Ce dernier évoque des difficultés de moyens et de logistique liées à l’enclavement de certaines régions rurales. “L’écrasante majorité des cas, soit plus de 70%, concerne le milieu rural et le périurbain”, tient à souligner Ali Lotfi. Mauvais choix, la fermeture de l’unité de fabrication des sérums l’est incontestablement pour ce militant associatif. “L’ancien ministre nous avait répondu que ce sérum anti-scorpion s’était révélé inefficace selon une étude scientifique. On lui a alors demandé de publier cette étude pour en informer le grand public, mais il ne l’avait jamais fait. Pour nous, c’est irresponsable!” fustige Ali Lotfi, assurant que plusieurs pays dans le monde, dont “la Tunisie, l’Arabie saoudite, l’Égypte et l’Iran, continuent à produire ce sérum” et que ce dernier “a démontré parfois une efficacité de 100%”. 

“Nous avons adressé notre message au chef du gouvernement, il y a une dizaine de jours, mais nous n’avons aucune suite à ce jour. Nous avons également tenté d’interpeller, à plusieurs reprises, l’actuel ministre de la Santé Anass Doukkali notamment en lui adressant le même message, mais sans réponse aucune”, regrette le président du réseau estimant que l’alternative judiciaire pourrait faire bouger les choses.

Un sérum “inefficace et dangereux” selon le CAPM

En tout cas, l’éventualité d’une reprise de l’unité de fabrication du sérum antidote contre le venin du scorpion est peu probable. “Ce n’était pas du tout efficace! En 2001, nous avions déjà constaté cette inefficacité.
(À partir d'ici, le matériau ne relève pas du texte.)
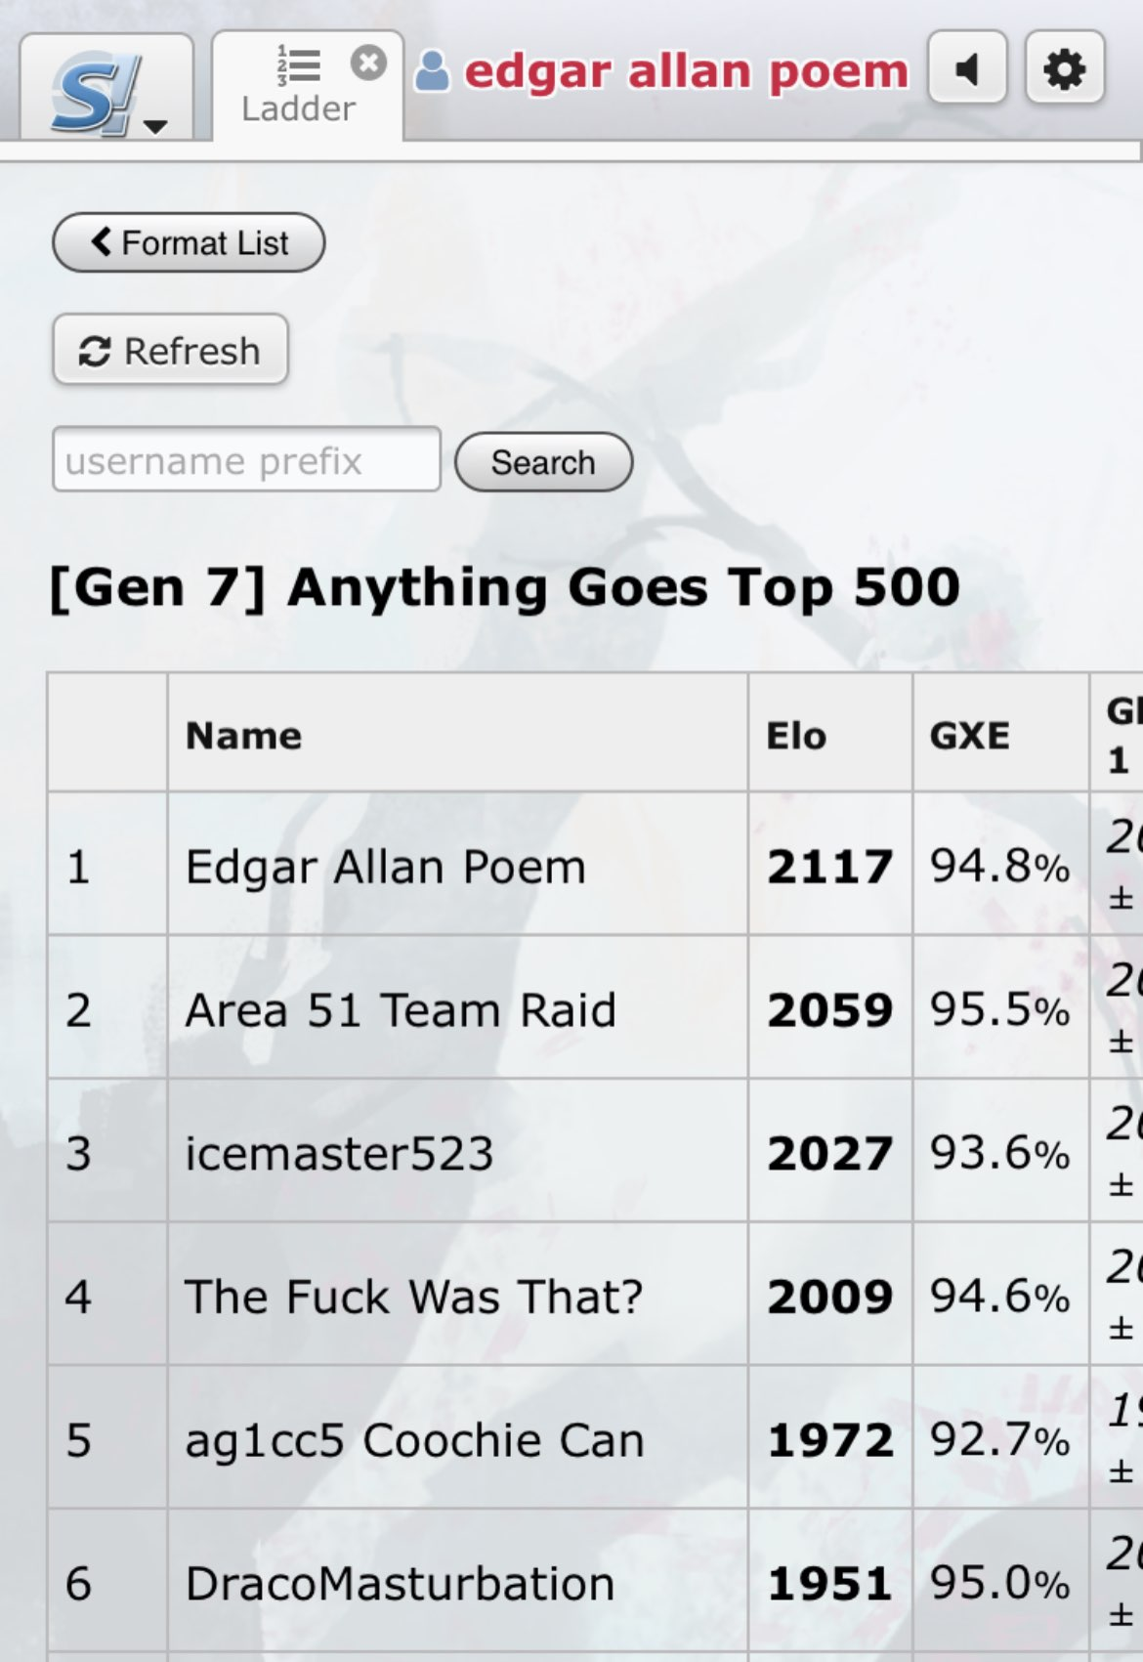The width and height of the screenshot is (1143, 1662).
Task: Click the user avatar icon beside the username
Action: click(432, 71)
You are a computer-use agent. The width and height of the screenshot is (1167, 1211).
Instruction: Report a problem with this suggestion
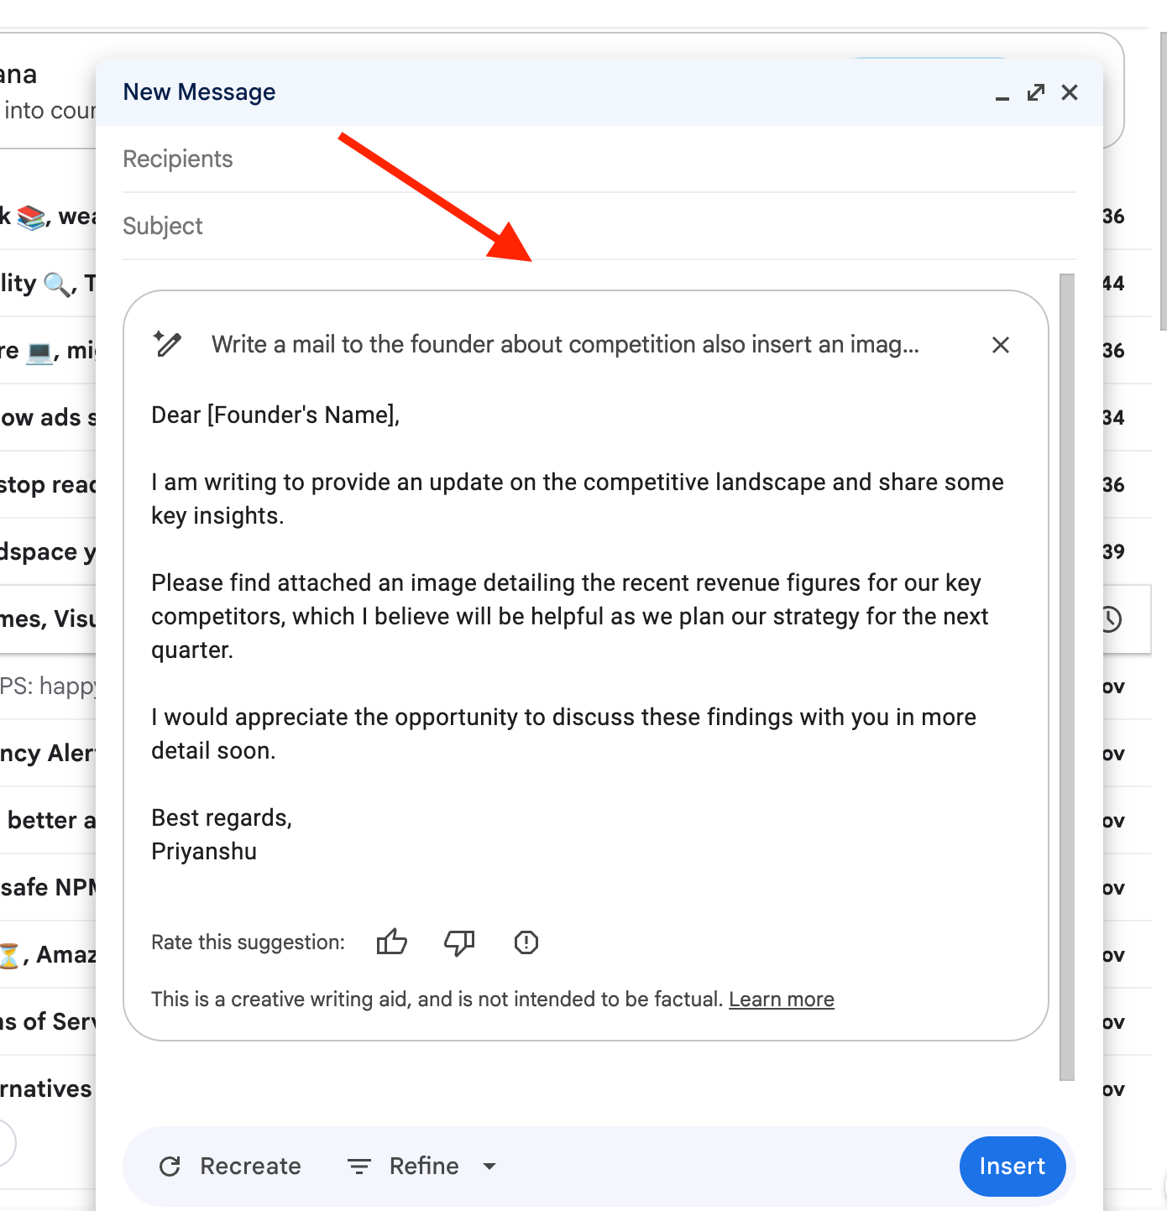[526, 942]
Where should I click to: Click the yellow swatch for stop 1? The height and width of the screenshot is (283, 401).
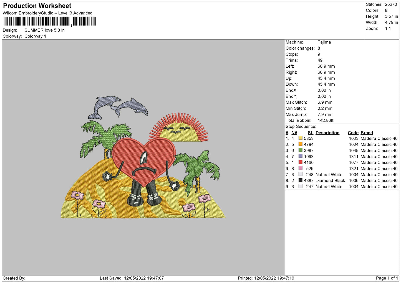(x=300, y=138)
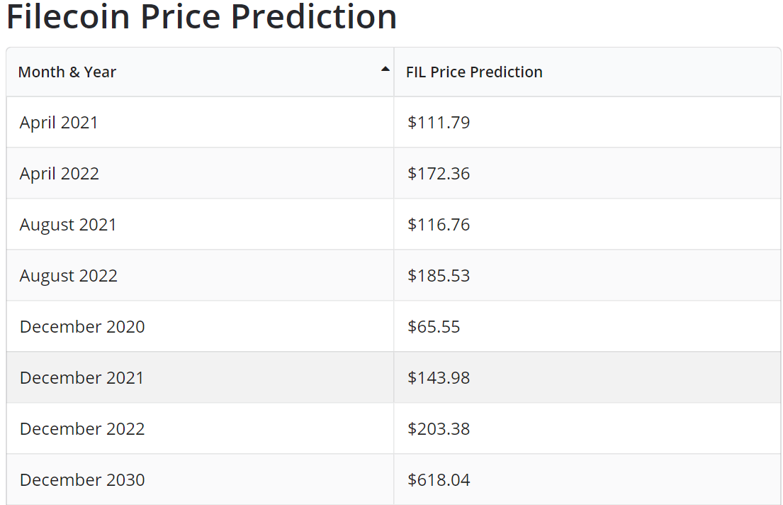Select the April 2022 month cell

[201, 174]
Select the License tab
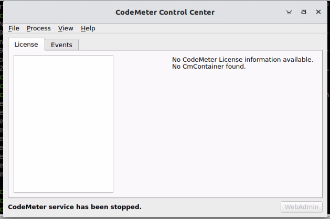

Raison pour laquelle une stratégie avait été élaborée et des moyens de traitement se basant sur les signes cliniques du piqué avaient été mis en place”, déclare au HuffPost Maroc Dr. Sanae Benlarbi, toxico-pharmacologue au CAPM.

Cette dernière précise aussi que cet arrêt de production n’a pas été dicté uniquement par l’inefficacité mais aussi par “sa dangerosité”. “Il n’était pas pur (correspondant au venin) et des études scientifiques l’ont démontré selon des consensus internationaux. Nous avions reçu, à l’époque, des experts qui nous avaient donné leur avis et tous étaient unanimes”, affirme-t-elle. Et de préciser que le sérum ne répondait pas exactement au type de venin du scorpion se trouvant au Maroc et suscitait des allergies. “En plus, c’était un sérum utilisé en ambulatoire, or, nous avions estimé nécessaire que cette utilisation soit hospitalière”, souligne-t-elle.

Au Maroc, environ 30.000 cas de piqûre et d’envenimation scorpionique sont enregistrés chaque année. Si 90% d’entre elles ne nécessitent aucun traitement, parce qu’il s’agit de piqûres sans injection de venin, la victime doit tout de même être prise en charge. Et en cas d’infection, cette prise en charge devient une mesure d’urgence dès que des symptômes estimés graves par le CAPM apparaissent, notamment la fièvre, la diminution de la température, les douleurs abdominales ou encore les vomissements. Le pronostic vital peut être engagé.